At about the same time my heart started racing; my brain told my body what to do without bothering to think about it. I yanked the girls back and jumped away from her car...all in one smooth motion..or at least it felt that way. And then I felt paralyzed with the secondary fear that sets in once you realize the close call you just had. I looked at her in disbelief as she stops the car at the edge of the driveway where it meets the road. I instantly got the impression that if cars had not been coming down the road she would have just kept going. She had this look on her face like she had no idea why I was standing so close to her car. Well.....let me tell you, I TOLD her just exactly why I was standing so close to her car! And I told her at the top of my lungs to her face! It started off with what the hell is the matter with you? I'm walking here and you nearly ran me over! (Her window was up and that's fortunate because I had suddenly found myself feeling like I'd like to pull her through the window and pound her face). In all honestly I don't fully remember what I said next. All I know is it rivaled the language an angry pirate may have used if you decided to pull on his beard. I let loose with a barrage of filthy language...called her every name that came to mind...I've been around awhile so I know a few words...and it felt good!

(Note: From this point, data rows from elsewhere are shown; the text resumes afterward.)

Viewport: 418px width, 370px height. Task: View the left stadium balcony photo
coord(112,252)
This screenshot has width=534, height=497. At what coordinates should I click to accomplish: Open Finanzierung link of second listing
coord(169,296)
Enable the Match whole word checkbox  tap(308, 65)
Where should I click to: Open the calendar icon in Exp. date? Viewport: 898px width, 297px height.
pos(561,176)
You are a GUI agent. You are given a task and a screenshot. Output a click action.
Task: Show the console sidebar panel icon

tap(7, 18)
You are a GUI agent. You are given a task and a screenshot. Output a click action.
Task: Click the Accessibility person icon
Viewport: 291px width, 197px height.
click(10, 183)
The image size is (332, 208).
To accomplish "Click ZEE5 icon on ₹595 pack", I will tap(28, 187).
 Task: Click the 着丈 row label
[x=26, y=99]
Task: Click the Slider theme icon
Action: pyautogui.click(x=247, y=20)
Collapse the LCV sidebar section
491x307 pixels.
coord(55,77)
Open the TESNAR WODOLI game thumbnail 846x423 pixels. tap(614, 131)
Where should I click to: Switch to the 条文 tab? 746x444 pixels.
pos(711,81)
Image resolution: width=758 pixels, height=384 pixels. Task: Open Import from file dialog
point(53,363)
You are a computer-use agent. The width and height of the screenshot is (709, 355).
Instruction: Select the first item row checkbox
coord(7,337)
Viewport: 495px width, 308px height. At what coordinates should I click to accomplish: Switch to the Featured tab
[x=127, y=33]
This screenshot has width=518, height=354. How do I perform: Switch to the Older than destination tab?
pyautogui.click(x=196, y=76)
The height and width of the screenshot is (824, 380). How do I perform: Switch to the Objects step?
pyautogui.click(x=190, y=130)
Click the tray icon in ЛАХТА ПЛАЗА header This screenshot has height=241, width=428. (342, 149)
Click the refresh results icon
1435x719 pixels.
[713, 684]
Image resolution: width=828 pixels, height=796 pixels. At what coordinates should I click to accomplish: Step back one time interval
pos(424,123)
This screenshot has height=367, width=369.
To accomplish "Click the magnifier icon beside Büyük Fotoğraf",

To her credit, she took it and said nothing back. She had a look of shock on her face when I was through with her...no surprise there. But it was the best thing she could have done...nothing...just let me rant and I'll move on. And that's exactly what I did.

We continued on our way. We were almost home. And the whole way I was reliving the scene in my head. And I know why I blew up at her. It's not because I was mad at her or because I really think she is the dumb f*ck that I called her. She may in actuality have been very upset after coming from a wake. Perhaps she lost a good friend. I get that. I blew up at her because I was scared...because she could have killed me and my dogs right there in the street..(or worse, killed just me and they'd be loose in the road at night) ...because I wasn't prepared for a life threatening event and my instinct was to protect my pups. I was furious with her because of the threat to the puppies. I never would have reacted so strongly if I had been alone. I'm not the kind of person to go off on a stranger.

There are two things I feel very strongly about in this world...protecting young children and animals. It's mostly about innocence and trust. Young children and animals trust us to love them and protect them from the evils of the world. They are innocent in every sense of the word. And I sincerely believe that it's our responsibility as adults to honor that trust in order to protect their innocence. I don't know where that feeling comes from in me. I don't know why I feel so strongly about it. Maybe it developed in me when I became a Mom and realized all the dangers there are in the world for children. You can never fully protect them and that little secret fear for them was always with me. All I know is somewhere along the way I took on some of the traits of a lioness. And this lioness, when angered, has a mouth like a sailor and if you push me too far Kitty has claws too!